• YOUR INSTRUCTIONS: In the records below, one line contains "Toggle the Debt series via its legend chip". Print that line and every line after it exactly, down to the final one.

--- TASK INPUT Enclosed Below ---

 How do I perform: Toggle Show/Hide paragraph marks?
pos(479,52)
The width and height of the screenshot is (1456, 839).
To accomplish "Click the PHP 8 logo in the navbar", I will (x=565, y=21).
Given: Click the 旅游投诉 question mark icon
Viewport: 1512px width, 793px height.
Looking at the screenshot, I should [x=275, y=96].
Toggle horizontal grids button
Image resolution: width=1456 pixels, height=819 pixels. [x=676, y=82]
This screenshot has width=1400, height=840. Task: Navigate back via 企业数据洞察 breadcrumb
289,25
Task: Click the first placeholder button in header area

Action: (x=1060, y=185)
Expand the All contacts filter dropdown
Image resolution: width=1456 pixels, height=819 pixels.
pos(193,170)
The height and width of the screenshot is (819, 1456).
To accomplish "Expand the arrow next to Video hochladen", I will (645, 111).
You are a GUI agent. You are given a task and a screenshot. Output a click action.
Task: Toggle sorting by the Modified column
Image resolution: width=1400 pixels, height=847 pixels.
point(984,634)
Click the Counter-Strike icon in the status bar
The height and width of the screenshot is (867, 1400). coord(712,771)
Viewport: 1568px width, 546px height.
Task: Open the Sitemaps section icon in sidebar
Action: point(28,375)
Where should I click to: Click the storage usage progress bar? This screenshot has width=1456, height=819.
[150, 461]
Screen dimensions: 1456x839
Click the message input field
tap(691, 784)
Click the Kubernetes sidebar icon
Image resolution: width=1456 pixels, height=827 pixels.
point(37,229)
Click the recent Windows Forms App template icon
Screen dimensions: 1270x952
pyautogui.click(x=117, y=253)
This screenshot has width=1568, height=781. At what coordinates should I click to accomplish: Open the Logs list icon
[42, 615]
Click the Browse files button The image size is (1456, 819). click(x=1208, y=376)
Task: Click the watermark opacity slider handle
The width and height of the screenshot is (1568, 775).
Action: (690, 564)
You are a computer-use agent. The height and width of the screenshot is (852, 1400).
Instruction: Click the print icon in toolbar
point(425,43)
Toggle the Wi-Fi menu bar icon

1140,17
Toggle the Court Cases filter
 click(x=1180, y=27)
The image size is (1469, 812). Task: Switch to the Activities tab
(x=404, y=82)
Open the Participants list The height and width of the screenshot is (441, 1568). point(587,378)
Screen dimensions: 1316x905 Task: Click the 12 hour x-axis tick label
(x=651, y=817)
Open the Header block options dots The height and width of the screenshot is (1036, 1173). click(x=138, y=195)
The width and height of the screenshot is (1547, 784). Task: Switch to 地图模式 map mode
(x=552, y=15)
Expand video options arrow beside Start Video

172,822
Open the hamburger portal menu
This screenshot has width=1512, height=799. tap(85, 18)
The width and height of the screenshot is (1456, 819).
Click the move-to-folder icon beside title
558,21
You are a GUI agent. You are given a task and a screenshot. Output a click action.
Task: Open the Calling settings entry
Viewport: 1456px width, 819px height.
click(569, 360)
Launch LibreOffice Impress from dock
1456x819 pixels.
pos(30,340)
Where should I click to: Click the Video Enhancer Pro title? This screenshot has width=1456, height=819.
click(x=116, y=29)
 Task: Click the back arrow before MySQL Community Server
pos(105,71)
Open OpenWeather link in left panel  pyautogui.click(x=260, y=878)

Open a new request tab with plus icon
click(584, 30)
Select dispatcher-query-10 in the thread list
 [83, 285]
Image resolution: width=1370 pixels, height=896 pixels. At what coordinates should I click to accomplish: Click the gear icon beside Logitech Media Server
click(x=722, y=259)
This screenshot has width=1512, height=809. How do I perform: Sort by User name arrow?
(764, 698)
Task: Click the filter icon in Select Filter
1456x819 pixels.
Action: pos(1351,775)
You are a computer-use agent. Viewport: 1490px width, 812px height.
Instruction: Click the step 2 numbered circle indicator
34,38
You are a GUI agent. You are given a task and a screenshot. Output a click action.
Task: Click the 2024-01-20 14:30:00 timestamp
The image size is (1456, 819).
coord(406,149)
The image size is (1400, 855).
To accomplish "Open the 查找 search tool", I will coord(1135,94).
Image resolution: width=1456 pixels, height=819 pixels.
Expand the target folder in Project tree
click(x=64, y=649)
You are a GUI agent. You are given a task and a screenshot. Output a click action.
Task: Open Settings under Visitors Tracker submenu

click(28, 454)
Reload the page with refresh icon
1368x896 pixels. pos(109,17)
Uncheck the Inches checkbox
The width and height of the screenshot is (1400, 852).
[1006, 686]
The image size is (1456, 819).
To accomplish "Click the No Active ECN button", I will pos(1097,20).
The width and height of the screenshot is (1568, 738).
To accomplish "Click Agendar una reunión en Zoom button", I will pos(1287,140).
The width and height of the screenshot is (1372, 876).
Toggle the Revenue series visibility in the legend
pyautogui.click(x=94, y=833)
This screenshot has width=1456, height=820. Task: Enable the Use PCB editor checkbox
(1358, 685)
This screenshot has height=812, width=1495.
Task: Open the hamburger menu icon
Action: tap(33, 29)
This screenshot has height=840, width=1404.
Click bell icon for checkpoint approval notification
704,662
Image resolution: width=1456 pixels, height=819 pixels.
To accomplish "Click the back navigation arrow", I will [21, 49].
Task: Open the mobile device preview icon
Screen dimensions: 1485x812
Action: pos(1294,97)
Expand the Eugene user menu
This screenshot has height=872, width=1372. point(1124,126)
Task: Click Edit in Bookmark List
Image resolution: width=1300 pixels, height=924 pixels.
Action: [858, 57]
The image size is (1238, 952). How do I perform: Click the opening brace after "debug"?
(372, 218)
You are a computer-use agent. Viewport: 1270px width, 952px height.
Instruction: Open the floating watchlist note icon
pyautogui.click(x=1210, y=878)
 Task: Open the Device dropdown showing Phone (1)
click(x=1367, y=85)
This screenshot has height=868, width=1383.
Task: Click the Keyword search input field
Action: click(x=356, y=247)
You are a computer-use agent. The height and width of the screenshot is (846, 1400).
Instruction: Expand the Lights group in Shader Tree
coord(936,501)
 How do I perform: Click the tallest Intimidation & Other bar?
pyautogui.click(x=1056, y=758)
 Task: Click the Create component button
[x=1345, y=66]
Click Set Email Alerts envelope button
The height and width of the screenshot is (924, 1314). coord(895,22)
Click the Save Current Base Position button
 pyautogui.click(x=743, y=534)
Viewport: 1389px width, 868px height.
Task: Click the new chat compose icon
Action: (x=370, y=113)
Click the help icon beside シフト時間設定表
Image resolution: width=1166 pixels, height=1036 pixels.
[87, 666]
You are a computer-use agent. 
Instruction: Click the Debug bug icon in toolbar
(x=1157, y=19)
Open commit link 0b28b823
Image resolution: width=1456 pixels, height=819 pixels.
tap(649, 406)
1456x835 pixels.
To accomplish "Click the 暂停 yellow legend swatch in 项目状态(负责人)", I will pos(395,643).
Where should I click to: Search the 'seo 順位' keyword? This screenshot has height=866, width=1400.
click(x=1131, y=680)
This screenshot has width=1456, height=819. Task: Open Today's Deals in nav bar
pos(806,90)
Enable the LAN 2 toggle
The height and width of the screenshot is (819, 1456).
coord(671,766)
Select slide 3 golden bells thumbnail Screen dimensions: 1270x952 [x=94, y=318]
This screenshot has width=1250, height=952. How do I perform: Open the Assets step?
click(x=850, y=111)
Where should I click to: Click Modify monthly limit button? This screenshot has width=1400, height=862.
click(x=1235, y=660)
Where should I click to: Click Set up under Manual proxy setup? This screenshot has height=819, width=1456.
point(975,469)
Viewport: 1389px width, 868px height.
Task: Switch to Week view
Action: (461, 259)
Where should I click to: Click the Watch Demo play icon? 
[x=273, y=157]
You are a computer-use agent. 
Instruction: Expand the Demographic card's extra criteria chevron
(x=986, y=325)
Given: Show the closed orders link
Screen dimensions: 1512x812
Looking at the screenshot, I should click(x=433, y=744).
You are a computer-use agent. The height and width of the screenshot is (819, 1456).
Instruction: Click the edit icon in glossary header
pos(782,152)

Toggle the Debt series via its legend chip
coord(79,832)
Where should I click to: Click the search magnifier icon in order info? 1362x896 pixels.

--- End of Enclosed TASK INPUT ---

• TASK ANSWER:
Toggle the Debt series via its legend chip
coord(79,832)
Where should I click to: Click the search magnifier icon in order info? 1362x896 pixels.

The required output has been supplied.